Essential algorithms:
Three main groups – classification, clustering, reinforcement learning.

Classification – when you know the categories you want to group, or classify, new data points into (e.g. survey response to a yes/no question)

-Types of classification algorithms: decision trees, random forest, K-nearest neighbors (K-NN), Naive Bayes, logistic regression.

-Decision tree runs tests on individual attributes in your dataset in order to determine the possible outcomes. Questions are the branches, answers are the leaves. Better for smaller datasets.

-Random forest builds upon same principles as decision tree, it just uses many different trees to make the same prediction and averages the results from the individual trees. Every decision tree casts its vote, random forest takes most voted option. Better for larger datasets

-K-nearest neighbors (K-NN) analyzes likeness by calculating the distance between a new data point and existing data points. Deterministic model. Assumption it makes is that unknown features will be similar. 

-Naive Bayes allows new data points to be easily included in the algorithm to dynamically update the probability value. Probabilistic model. Good for non-linear problems where classes cannot be separated with a straight line on the scatter plot and for datasets containing outliers (other algorithms easily biased by outliers).
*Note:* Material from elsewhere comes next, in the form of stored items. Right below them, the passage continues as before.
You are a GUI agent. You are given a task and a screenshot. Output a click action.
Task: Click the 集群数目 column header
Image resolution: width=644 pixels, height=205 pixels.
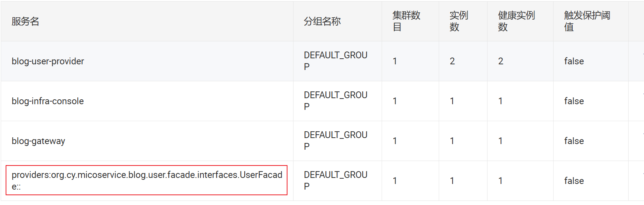[406, 21]
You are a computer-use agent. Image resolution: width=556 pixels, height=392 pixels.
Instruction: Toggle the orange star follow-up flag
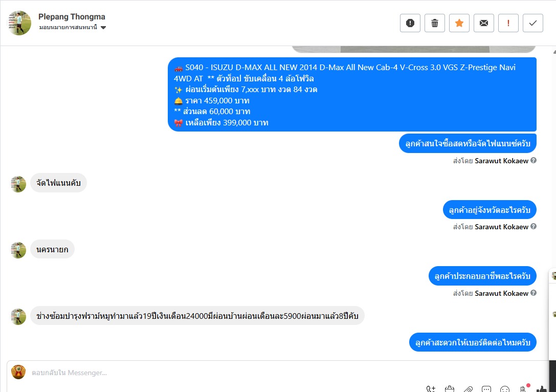(x=459, y=23)
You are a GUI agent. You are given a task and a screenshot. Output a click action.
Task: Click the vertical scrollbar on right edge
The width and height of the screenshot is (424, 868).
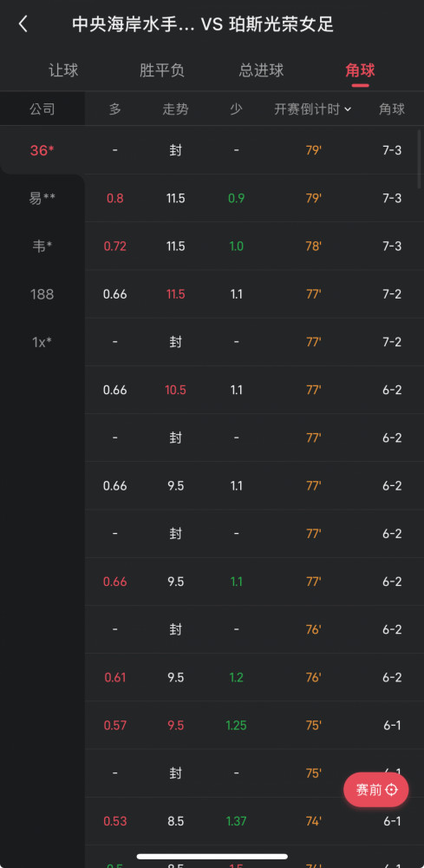click(419, 159)
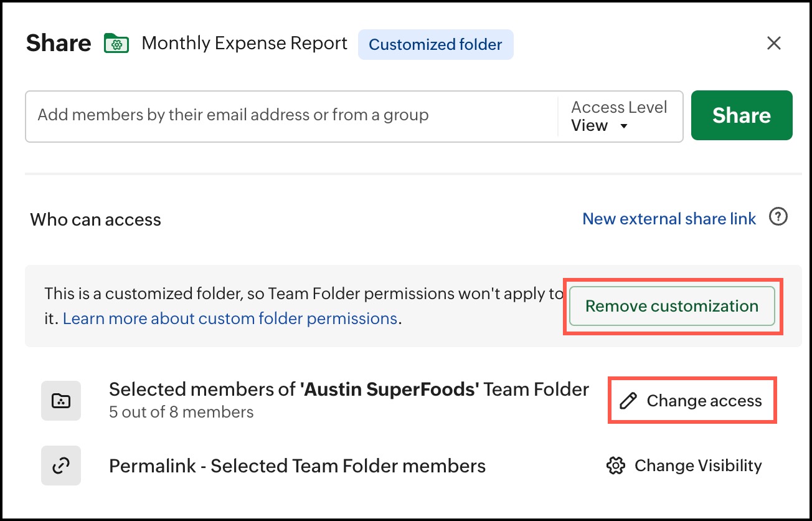This screenshot has height=521, width=812.
Task: Click the Monthly Expense Report folder name
Action: pos(244,44)
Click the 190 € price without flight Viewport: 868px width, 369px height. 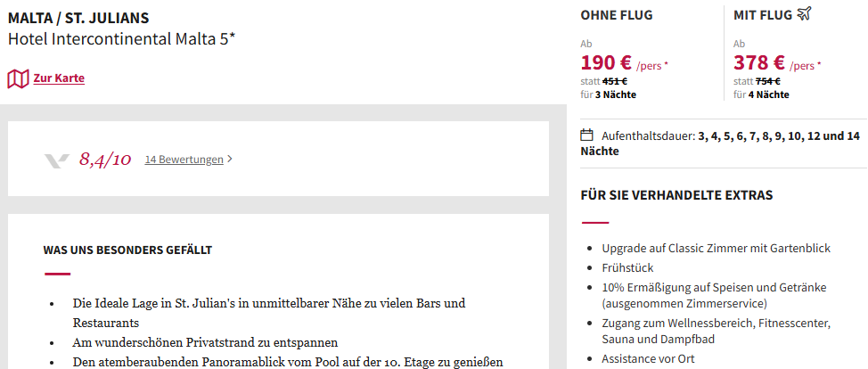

Drawback: naive assumptions made can create bias.

-Logistic regression is good for analyzing the likelihood of a customer’s interest in your product, evaluating response of customers based on demographic data, specifying which variable is the most statistically significant.

-Simple linear regression analyzes relationship between one dependent and one independent variable.
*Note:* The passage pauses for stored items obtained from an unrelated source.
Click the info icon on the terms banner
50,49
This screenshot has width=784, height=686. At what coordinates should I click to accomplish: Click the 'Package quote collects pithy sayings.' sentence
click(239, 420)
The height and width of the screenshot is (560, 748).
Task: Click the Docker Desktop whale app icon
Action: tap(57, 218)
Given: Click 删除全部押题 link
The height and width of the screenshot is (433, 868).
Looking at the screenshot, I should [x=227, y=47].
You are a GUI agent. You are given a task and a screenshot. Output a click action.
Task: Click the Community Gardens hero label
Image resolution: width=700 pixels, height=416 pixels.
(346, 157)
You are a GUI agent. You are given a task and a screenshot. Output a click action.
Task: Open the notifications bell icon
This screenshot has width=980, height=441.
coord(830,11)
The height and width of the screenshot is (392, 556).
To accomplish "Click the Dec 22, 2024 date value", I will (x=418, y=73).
-Multiple linear regression analyzes relationships between on dependent and two or more independent variables.

Clustering – when you don’t know the groups you want an analysis to place your data into (e.g. survey based on age, distance from company’s closest store). 

-Types of clustering algorithms: K-means, hierarchical.

-K-means discovers statistically significant categories or groups in a given dataset. 

-Hierarchical includes agglomerative (bottom-up, works from single data point and groups it with nearest data points in incremental steps until all points have been absorbed into single cluster, this is the most common) and divisive (begins at top, single cluster encompasses all data points, works its way down, splitting the single cluster apart in order of distance between data points), both recorded in a dendrogram. 

Reinforcement learning - a form of machine learning that leans on concepts of behaviorism to train AI. 

-Types of algorithms: Upper confidence bound, Thompson sampling.

-Upper confidence bound (UCB) is a dynamic strategy that increases in accuracy as additional information is collected. Deterministic. After a single round, use data to alter bounds of one of the variants. Good for finding most effective ad campaigns or managing multiple project finances.